# Show that a ring is isomorphic finite direct product of matrix rings over a field

Let $$F$$ be an algebraically closed field and let $$R$$ be a finite-dimensional $$F$$-algebra and suppose that $$R$$ has no nonzero nil ideals. Show that $$R$$ is isomorphic to a finite direct product of matrix rings over $$F$$.

I think it might be useful to use the Artin-Wedderburn theorem. I know that if $$R$$ is a finite-dimensional $$F$$-algebra then $$R$$ is an artinian ring, but I'm not sure how to prove this.

However, if I can prove that claim, by the Artin-Wedderburn theorem, $$R$$ is isomorphic to a direct product of matrix rings over division rings, but these division rings might not be $$F$$, so I was wondering how I could fix this?

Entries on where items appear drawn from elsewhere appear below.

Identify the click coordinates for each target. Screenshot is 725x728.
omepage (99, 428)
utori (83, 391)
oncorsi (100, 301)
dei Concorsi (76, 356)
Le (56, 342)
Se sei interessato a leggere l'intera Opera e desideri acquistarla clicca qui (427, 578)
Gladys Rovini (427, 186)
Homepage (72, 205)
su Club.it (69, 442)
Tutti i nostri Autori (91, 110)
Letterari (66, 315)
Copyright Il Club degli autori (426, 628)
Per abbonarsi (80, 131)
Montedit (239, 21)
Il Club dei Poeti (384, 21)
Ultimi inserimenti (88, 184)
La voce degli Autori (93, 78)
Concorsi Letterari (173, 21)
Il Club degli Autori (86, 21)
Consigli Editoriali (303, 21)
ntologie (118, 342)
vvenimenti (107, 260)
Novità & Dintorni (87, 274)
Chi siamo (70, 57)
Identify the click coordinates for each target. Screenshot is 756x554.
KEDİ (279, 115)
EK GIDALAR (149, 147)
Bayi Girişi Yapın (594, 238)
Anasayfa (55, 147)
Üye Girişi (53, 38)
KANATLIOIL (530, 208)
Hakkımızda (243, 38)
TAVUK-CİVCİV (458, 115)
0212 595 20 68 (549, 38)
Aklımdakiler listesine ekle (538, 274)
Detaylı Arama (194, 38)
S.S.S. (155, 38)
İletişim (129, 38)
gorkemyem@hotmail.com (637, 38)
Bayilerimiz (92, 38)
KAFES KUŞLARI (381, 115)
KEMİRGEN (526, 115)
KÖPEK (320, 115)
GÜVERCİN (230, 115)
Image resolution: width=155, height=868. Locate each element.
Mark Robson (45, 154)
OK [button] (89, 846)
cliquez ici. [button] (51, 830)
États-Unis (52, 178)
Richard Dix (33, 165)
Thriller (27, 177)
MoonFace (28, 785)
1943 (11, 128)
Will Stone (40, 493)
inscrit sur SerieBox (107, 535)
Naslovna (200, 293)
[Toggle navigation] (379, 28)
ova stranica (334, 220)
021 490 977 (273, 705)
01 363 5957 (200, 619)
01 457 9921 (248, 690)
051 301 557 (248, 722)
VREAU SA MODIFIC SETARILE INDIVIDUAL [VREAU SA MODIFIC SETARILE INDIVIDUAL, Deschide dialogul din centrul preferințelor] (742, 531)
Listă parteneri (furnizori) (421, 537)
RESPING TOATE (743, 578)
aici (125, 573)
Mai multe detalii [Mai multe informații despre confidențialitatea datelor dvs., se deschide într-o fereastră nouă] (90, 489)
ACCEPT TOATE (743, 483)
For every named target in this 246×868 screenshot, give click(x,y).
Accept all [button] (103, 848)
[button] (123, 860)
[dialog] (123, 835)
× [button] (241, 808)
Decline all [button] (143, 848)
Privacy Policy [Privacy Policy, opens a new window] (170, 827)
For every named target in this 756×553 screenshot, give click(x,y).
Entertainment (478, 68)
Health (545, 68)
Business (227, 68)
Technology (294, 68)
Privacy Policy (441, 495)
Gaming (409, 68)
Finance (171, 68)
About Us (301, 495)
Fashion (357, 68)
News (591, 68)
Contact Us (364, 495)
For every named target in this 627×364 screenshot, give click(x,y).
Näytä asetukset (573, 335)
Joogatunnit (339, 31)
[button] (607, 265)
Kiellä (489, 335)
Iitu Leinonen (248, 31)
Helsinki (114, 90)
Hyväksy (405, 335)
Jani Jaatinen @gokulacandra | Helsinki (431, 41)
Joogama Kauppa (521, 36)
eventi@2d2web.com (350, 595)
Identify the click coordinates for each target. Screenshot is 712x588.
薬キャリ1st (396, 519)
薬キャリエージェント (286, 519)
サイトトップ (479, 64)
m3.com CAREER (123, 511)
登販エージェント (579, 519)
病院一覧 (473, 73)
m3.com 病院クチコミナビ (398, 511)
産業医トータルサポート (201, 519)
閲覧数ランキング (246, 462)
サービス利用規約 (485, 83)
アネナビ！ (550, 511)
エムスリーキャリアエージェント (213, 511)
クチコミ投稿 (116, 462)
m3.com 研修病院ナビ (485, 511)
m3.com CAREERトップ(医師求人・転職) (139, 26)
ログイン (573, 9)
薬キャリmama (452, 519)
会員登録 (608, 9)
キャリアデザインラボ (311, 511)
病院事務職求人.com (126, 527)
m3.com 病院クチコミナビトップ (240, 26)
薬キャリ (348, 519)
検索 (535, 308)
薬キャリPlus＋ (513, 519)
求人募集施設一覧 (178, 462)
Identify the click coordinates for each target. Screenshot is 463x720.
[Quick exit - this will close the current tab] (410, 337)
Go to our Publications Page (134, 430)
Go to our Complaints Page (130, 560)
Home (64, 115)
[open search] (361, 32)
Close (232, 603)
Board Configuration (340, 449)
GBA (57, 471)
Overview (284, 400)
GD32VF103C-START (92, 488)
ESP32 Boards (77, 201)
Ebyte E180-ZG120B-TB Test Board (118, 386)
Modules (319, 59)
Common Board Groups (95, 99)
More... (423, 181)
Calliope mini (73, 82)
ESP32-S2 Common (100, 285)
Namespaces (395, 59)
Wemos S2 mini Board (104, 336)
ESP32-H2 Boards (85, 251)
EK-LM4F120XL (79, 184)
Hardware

For your first question, a right ideal is also an $$F$$ subspace. A proper containment of subspaces must experience a drop of at least one dimension. This cannot continue indefinitely.
For your second question, you should probably double check your version of the A-W theorem. Usually for algebras it’s stated as a product of matrix rings “…over division rings that are finite dimensional extensions of $$F$$”. It’s not hard to show an algebraically closed field cannot have (proper) extensions like that.